> Work item
Both the line below containing "Tick the checkbox" and the line containing "has width=1538, height=784.", along with every line between them, should be repeated exactly; no other line belongs in the answer.

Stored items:
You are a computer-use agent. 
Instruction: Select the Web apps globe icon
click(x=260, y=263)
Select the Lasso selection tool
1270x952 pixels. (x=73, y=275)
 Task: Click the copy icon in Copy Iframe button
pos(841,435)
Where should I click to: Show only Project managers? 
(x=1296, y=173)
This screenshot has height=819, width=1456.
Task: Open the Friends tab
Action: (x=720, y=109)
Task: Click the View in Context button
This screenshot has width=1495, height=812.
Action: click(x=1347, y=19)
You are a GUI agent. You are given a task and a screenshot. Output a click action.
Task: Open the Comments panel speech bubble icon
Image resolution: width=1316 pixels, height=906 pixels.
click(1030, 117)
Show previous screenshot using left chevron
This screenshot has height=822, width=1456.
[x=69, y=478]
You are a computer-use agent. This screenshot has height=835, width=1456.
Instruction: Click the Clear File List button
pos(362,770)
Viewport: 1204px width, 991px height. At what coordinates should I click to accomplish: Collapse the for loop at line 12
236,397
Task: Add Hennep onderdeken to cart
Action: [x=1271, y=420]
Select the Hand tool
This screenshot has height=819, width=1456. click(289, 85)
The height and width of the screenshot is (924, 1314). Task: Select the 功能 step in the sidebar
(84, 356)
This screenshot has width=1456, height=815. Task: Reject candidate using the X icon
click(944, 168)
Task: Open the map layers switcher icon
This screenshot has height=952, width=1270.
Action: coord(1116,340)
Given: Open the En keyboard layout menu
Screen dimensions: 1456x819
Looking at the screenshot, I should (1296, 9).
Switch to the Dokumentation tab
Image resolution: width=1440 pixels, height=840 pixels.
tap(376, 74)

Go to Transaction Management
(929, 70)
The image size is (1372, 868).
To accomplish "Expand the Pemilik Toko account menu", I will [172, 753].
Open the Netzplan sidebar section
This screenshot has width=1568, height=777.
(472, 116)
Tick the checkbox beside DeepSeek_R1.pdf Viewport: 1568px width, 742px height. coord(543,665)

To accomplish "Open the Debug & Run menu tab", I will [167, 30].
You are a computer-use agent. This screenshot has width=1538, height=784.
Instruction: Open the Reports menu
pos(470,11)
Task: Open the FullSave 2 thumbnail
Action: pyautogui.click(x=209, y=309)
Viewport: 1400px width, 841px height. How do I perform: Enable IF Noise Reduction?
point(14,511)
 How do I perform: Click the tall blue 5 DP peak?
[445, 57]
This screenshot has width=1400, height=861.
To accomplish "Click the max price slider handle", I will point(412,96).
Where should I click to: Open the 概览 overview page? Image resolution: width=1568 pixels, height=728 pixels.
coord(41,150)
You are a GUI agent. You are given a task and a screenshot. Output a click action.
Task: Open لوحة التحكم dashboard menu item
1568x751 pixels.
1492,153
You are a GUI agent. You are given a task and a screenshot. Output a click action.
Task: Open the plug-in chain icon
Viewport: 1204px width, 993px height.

> Answer to the exercise
Tick the checkbox beside DeepSeek_R1.pdf Viewport: 1568px width, 742px height. coord(543,665)

To accomplish "Open the Debug & Run menu tab", I will [167, 30].
You are a computer-use agent. This screenshot has width=1538, height=784.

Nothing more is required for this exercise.